Dataset entries
==*==
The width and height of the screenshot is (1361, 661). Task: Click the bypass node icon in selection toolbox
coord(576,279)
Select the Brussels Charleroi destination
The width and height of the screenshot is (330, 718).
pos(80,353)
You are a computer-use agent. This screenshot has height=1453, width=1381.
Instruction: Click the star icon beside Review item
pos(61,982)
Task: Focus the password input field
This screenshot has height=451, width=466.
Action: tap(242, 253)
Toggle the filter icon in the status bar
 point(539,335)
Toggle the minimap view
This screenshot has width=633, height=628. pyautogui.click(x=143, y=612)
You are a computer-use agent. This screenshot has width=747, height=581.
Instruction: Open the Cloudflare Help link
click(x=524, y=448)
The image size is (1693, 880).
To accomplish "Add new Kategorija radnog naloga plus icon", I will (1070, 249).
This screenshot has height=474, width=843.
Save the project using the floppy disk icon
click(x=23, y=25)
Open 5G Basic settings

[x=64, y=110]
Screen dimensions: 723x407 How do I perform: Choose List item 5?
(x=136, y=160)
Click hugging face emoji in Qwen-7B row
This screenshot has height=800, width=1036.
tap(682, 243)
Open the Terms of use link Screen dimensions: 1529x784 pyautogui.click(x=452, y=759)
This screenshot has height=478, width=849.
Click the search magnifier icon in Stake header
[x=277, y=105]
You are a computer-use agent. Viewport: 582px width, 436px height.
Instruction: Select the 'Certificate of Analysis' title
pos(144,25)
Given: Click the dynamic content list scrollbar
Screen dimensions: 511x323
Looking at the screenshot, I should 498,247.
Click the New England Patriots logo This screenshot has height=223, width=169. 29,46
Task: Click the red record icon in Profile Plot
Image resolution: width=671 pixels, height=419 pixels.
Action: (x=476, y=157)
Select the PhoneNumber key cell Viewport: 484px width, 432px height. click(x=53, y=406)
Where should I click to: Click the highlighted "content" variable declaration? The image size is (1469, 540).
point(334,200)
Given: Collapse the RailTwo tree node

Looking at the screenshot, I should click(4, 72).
==*==
WORK REQUEST :: From the records above, reproduce exactly the lines from the one with "Task: Focus the password input field" to the one with "The image size is (1693, 880).", both included, and no others.

RESULT OF THIS TASK ::
Task: Focus the password input field
This screenshot has height=451, width=466.
Action: tap(242, 253)
Toggle the filter icon in the status bar
 point(539,335)
Toggle the minimap view
This screenshot has width=633, height=628. pyautogui.click(x=143, y=612)
You are a computer-use agent. This screenshot has width=747, height=581.
Instruction: Open the Cloudflare Help link
click(x=524, y=448)
The image size is (1693, 880).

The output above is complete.